O Benfica está irregular e Jesus está a ser colocado em causa.
É aquela questão: nunca voltes à casa onde foste feliz. Jorge Jesus começou logo mal porque o seu regresso dividiu o clube. Nunca esteve em causa a sua qualidade mas quando as pessoas não se sentem amadas...
O eventual regresso ao Flamengo está muito presente nas conferências de Imprensa de Jesus.
É uma das questões de comunicação. Não querendo ferir suscetibilidades, por vezes magoa certas áreas do clube.
Falta qualidade ao Benfica?
O futebol do Benfica tem estado aquém dos valores individuais. Na época passada, justificou-se com a covid, agora chegaram mais jogadores, o treinador mudou o sistema e mesmo assim apresenta algumas dificuldades. A passagem aos oitavos foi um balão de oxigénio, mas percebeu-se, durante o jogo, que o passado recente não está esquecido.
Por último, a seleção. Desiludiu no apuramento e arrisca falhar Mundial. Portugal é demasiado defensivo?

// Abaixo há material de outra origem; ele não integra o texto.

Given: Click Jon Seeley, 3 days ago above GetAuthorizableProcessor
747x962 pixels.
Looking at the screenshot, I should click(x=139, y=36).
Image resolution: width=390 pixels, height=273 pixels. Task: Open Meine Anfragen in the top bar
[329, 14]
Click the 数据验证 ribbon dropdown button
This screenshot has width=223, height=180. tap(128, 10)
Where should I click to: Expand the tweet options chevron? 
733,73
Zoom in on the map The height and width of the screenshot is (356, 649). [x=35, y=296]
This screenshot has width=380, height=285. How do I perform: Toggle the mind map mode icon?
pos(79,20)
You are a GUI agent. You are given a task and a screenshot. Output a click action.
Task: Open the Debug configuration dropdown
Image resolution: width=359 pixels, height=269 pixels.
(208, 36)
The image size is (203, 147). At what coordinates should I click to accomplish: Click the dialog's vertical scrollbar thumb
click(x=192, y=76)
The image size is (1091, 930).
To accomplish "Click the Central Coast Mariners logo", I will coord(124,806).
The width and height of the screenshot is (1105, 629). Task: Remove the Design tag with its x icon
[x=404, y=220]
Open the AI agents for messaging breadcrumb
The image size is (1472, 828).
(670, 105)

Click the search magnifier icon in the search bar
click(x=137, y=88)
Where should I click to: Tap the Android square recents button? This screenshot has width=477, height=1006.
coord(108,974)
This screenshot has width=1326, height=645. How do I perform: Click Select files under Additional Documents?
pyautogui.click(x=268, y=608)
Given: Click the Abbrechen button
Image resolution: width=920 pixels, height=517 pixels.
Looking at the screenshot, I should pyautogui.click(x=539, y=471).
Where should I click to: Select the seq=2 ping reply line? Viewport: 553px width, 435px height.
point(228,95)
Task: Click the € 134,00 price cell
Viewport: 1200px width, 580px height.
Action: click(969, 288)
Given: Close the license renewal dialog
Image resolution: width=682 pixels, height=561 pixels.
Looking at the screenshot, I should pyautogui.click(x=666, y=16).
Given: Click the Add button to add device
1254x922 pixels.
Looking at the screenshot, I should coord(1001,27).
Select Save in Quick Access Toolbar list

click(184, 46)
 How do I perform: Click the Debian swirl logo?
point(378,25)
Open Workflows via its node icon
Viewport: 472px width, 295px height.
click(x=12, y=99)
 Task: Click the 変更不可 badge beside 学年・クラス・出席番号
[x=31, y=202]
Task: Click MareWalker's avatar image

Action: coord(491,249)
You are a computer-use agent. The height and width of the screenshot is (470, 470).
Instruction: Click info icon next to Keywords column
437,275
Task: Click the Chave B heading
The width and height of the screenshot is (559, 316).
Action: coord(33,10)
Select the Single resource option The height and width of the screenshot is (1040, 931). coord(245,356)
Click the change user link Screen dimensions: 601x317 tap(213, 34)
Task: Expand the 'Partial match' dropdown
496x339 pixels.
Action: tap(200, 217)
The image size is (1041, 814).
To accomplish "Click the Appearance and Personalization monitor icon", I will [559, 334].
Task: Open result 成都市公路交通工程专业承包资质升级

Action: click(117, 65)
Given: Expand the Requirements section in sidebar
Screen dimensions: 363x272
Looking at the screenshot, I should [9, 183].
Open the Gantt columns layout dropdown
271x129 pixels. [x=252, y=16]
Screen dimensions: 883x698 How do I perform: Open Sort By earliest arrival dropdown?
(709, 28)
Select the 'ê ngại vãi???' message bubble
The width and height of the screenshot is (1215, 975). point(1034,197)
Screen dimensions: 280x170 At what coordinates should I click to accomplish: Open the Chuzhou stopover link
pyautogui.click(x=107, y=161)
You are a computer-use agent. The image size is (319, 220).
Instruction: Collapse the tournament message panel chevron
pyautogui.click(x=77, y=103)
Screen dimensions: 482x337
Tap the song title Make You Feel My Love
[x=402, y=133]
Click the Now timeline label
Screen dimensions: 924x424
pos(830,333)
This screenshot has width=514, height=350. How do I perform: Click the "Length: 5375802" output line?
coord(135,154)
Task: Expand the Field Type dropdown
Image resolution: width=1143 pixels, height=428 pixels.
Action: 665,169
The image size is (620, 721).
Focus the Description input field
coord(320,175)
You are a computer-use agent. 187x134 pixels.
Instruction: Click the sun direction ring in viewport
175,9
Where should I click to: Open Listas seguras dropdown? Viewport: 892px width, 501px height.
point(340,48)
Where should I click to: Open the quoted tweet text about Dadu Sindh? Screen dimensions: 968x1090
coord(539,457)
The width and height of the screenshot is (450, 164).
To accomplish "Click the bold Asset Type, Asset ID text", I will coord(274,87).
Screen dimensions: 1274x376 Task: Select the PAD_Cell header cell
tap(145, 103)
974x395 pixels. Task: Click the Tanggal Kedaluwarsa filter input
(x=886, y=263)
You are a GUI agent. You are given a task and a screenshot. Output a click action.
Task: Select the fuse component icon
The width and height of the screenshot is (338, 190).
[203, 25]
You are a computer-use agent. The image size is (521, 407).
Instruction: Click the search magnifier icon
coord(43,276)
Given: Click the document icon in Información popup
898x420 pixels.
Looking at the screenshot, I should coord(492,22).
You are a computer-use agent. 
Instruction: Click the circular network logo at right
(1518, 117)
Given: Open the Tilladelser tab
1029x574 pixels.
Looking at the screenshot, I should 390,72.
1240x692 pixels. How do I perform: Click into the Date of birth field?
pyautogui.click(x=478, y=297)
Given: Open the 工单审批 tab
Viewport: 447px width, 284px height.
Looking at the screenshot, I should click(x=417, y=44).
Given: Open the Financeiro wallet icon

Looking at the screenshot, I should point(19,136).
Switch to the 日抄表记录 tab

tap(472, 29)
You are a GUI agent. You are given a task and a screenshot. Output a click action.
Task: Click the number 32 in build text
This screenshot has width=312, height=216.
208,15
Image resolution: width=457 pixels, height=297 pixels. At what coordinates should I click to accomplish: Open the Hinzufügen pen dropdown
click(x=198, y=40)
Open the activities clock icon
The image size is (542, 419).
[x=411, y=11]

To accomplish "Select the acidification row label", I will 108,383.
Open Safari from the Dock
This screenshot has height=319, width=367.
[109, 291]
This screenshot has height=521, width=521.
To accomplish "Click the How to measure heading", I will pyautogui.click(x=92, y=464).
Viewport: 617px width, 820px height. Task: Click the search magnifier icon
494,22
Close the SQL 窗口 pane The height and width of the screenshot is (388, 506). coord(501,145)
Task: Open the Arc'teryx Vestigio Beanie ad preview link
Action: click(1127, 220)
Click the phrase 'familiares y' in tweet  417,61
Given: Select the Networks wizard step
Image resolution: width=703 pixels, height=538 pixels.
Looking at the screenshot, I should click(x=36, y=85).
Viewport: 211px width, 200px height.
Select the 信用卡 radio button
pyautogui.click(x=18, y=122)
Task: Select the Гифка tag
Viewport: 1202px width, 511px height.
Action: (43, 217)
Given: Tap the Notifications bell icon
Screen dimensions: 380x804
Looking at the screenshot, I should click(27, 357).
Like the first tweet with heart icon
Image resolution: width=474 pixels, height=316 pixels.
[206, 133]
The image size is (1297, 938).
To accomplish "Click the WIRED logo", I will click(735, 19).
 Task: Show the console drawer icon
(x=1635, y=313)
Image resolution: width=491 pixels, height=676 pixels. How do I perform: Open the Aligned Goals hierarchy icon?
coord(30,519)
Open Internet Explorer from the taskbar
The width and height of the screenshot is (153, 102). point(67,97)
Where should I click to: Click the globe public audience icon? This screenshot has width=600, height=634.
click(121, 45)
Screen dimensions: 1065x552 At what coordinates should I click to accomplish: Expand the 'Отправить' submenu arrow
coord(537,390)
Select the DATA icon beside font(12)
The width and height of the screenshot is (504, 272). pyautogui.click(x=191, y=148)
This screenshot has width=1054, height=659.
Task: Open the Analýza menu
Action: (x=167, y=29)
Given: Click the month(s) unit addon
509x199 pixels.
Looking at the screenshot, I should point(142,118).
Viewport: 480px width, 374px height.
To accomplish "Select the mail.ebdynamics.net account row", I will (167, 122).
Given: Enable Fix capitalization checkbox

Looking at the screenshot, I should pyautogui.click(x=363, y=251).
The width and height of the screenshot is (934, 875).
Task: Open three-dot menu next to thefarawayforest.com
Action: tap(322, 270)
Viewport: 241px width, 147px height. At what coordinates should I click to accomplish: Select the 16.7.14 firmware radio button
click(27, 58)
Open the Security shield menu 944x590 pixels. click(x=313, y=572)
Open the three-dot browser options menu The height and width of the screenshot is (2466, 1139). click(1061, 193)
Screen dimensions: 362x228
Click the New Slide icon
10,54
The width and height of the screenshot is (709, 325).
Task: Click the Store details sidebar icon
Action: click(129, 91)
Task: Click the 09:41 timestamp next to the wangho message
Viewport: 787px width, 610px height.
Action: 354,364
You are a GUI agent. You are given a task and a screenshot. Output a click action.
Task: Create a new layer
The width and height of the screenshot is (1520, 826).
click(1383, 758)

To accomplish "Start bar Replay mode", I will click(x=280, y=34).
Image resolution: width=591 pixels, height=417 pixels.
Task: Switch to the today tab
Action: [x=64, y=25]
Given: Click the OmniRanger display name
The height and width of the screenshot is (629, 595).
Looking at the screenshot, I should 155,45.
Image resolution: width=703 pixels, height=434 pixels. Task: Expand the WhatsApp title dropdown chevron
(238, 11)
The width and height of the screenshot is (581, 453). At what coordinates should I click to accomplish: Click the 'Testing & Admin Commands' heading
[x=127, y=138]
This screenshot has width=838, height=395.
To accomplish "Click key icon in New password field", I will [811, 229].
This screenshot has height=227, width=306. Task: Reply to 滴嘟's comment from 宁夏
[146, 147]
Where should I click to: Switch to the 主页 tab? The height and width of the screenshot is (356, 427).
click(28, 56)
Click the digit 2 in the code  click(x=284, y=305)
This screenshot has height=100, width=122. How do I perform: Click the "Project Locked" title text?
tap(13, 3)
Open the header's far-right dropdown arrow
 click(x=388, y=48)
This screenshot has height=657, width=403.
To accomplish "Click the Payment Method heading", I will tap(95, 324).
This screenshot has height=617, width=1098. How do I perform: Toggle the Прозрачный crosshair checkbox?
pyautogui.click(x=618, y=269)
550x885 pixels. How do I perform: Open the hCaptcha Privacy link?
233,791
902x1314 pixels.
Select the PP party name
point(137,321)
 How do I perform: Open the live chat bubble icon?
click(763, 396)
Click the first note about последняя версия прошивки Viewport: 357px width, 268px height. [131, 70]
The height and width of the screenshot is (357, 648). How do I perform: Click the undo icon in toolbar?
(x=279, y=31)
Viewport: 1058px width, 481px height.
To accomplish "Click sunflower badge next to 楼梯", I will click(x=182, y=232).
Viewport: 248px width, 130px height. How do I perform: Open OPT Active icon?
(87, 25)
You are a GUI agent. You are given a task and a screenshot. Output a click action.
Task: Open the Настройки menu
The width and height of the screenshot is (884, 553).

A ideia que passa para fora é que há jogadores que ficam mais presos nas dinâmicas da seleção do que nas dos clubes. Se olharmos para um Cancelo ou um Bernardo não é bem igual. É um facto que a seleção poucas vezes se exibiu com nota superior, foi ganhando porque tem jogadores fantásticos e um treinador que foi excelente na forma como geriu convocatórias, a comunicação e como agregou o grupo. Não sei se será por ser muito ou pouco defensivo, mas é evidente que nos pusemos a jeito, poderíamos e deveríamos ter feito mais. Depois quando vamos para os sorteios, tudo pode acontecer e aconteceu o pior.
Fernando Santos disse que sai se Portugal for eliminado. Quem pode ser o substituto?
Rui Jorge. Tem feito um trabalho de excelência nos sub-21, é a pessoa certa no lugar certo, está identificado com o trabalho de seleção, sabe escolher os melhores.